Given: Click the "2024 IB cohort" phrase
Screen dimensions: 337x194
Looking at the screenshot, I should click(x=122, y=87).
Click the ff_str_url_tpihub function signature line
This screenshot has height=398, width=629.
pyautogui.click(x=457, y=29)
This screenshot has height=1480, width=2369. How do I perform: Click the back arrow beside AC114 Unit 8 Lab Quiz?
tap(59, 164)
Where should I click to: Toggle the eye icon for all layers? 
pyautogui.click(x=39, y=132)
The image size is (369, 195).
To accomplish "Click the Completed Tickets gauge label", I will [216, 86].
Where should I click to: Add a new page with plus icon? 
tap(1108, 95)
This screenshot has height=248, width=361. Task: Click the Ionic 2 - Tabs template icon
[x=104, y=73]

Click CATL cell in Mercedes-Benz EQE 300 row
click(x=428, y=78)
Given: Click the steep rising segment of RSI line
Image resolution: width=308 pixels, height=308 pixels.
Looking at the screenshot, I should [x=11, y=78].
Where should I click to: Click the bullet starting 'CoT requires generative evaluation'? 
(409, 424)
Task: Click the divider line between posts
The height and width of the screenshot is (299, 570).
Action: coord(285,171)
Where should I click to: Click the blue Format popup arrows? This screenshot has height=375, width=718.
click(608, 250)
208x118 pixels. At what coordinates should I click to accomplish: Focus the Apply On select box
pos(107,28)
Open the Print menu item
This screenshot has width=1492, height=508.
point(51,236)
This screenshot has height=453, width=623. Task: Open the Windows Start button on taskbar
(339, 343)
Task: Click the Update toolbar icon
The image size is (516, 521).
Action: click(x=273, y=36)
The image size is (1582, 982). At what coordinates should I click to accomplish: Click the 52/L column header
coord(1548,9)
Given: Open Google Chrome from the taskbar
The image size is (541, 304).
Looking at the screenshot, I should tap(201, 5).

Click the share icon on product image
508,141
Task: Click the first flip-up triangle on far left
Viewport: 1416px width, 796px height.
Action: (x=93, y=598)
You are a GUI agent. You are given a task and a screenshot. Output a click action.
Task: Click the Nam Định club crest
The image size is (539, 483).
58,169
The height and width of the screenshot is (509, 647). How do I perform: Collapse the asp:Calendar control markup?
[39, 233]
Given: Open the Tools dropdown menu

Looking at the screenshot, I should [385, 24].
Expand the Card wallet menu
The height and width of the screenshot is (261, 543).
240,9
------
* DO THIS
Echo every one of the rows above line for line, with no change to any of them.

* FINISHED EXERCISE
Given: Click the "2024 IB cohort" phrase
Screen dimensions: 337x194
Looking at the screenshot, I should click(x=122, y=87).
Click the ff_str_url_tpihub function signature line
This screenshot has height=398, width=629.
pyautogui.click(x=457, y=29)
This screenshot has height=1480, width=2369. How do I perform: Click the back arrow beside AC114 Unit 8 Lab Quiz?
tap(59, 164)
Where should I click to: Toggle the eye icon for all layers? 
pyautogui.click(x=39, y=132)
The image size is (369, 195).
To accomplish "Click the Completed Tickets gauge label", I will [216, 86].
Where should I click to: Add a new page with plus icon? 
tap(1108, 95)
This screenshot has height=248, width=361. Task: Click the Ionic 2 - Tabs template icon
[x=104, y=73]

Click CATL cell in Mercedes-Benz EQE 300 row
click(x=428, y=78)
Given: Click the steep rising segment of RSI line
Image resolution: width=308 pixels, height=308 pixels.
Looking at the screenshot, I should [x=11, y=78].
Where should I click to: Click the bullet starting 'CoT requires generative evaluation'? 
(409, 424)
Task: Click the divider line between posts
The height and width of the screenshot is (299, 570).
Action: coord(285,171)
Where should I click to: Click the blue Format popup arrows? This screenshot has height=375, width=718.
click(608, 250)
208x118 pixels. At what coordinates should I click to accomplish: Focus the Apply On select box
pos(107,28)
Open the Print menu item
This screenshot has width=1492, height=508.
point(51,236)
This screenshot has height=453, width=623. Task: Open the Windows Start button on taskbar
(339, 343)
Task: Click the Update toolbar icon
The image size is (516, 521).
Action: click(x=273, y=36)
The image size is (1582, 982). At what coordinates should I click to accomplish: Click the 52/L column header
coord(1548,9)
Given: Open Google Chrome from the taskbar
The image size is (541, 304).
Looking at the screenshot, I should tap(201, 5).

Click the share icon on product image
508,141
Task: Click the first flip-up triangle on far left
Viewport: 1416px width, 796px height.
Action: (x=93, y=598)
You are a GUI agent. You are given a task and a screenshot. Output a click action.
Task: Click the Nam Định club crest
The image size is (539, 483).
58,169
The height and width of the screenshot is (509, 647). How do I perform: Collapse the asp:Calendar control markup?
[39, 233]
Given: Open the Tools dropdown menu

Looking at the screenshot, I should [385, 24].
Expand the Card wallet menu
The height and width of the screenshot is (261, 543).
240,9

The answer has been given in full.